Emergenze

Lo scorso aprile l’epidemia di Coronavirus è arrivata anche in Kenya. Il numero di casi accertati è ancora contenuto ma Nairobi è stata immediatamente blindata e sono state imposte numerose restrizioni. Questa condizione ha bloccato completamente il turismo, settore di punta del paese, già in crisi economica.

A Nakuru la situazione si è aggravata nei mesi di ottobre e novembre. Tutti i bambini e le bambine della Welcome to the Family sono rinchiusi all’interno dei rispettivi compound e non hanno alcun contatto con l’esterno. Durante la giornata, lavorando a piccoli gruppi, coltivano mais, fagioli e sukumawiki per il loro sostentamento, inoltre, 10 ragazzi e ragazze della WTF proseguono le loro attività di apicoltura.

Con i bambini e le bambine sono presenti h24 i loro educatori che, normalmente, vengono stipendiati con il ricavato della vendita di acqua in bottiglia (progetto Diritto all’acqua, diritto alla vita).

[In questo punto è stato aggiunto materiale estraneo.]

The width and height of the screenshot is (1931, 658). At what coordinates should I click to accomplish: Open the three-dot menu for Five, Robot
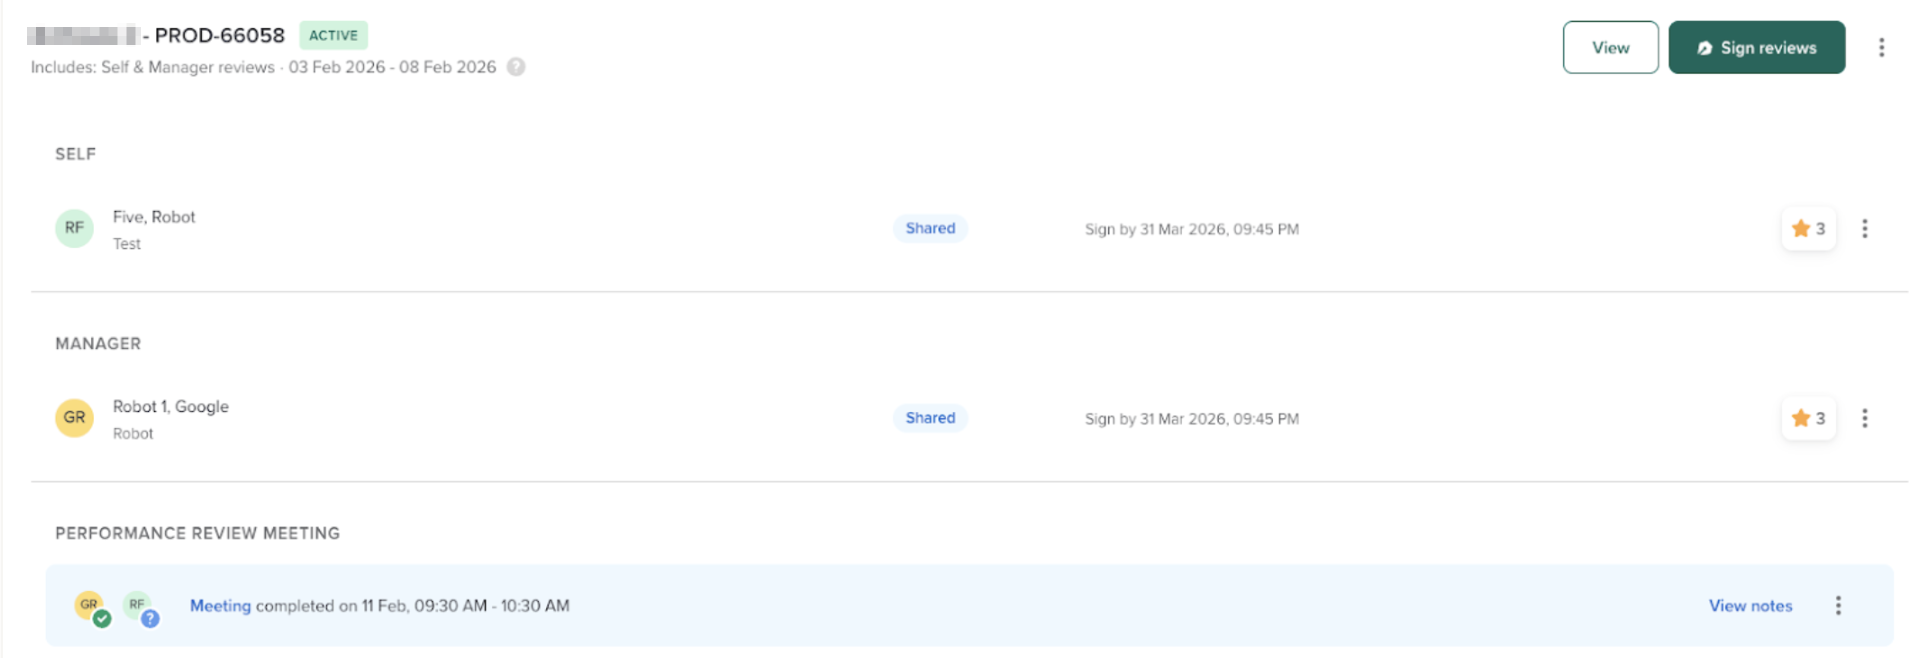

Per via dell’emergenza sanitaria, l’attività è stata sospesa in modo tale da garantire la sicurezza dei bambini che vivono nella stessa struttura in cui si trova il laboratorio di produzione dell’acqua ed è faticoso riuscire a coprire gli stipendi. Grazie all’intervento di Fondazione PRO.SA è possibile garantire gli stipendi, da aprile ad agosto, dei 13 educatori che vivono e lavorano presso la Welcome to The Family, e contribuire all’acquisto di riso e fagioli per la mensa dei bambini.

Fuori dalle mura del centro, il Covid sta correndo molto più velocemente: la povertà è in continuo aumento e, di conseguenza, anche il fenomeno dei bambini di strada sta peggiorando. Il Drop-In centre, centro di prima accoglienza per bambini e adolescenti di strada, è ormai troppo piccolo e fatiscente per riuscire a gestire gli attuali numeri, senza contare che, per paura del contagio, il vicinato ha lamentato la presenza di troppi bambini nel quartiere. Per dare continuità a questo servizio fondamentale, è stato necessario trasferire il Drop-in in un’altra struttura, fuori città. Fondazione PRO.SA sta sostenendo le spese di gestione della struttura, oltre che l’acquisto di cibo e kit di primo soccorso per poter accogliere ed assistere in maniera adeguata i bambini e gli adolescenti che si rivolgono al Drop-In.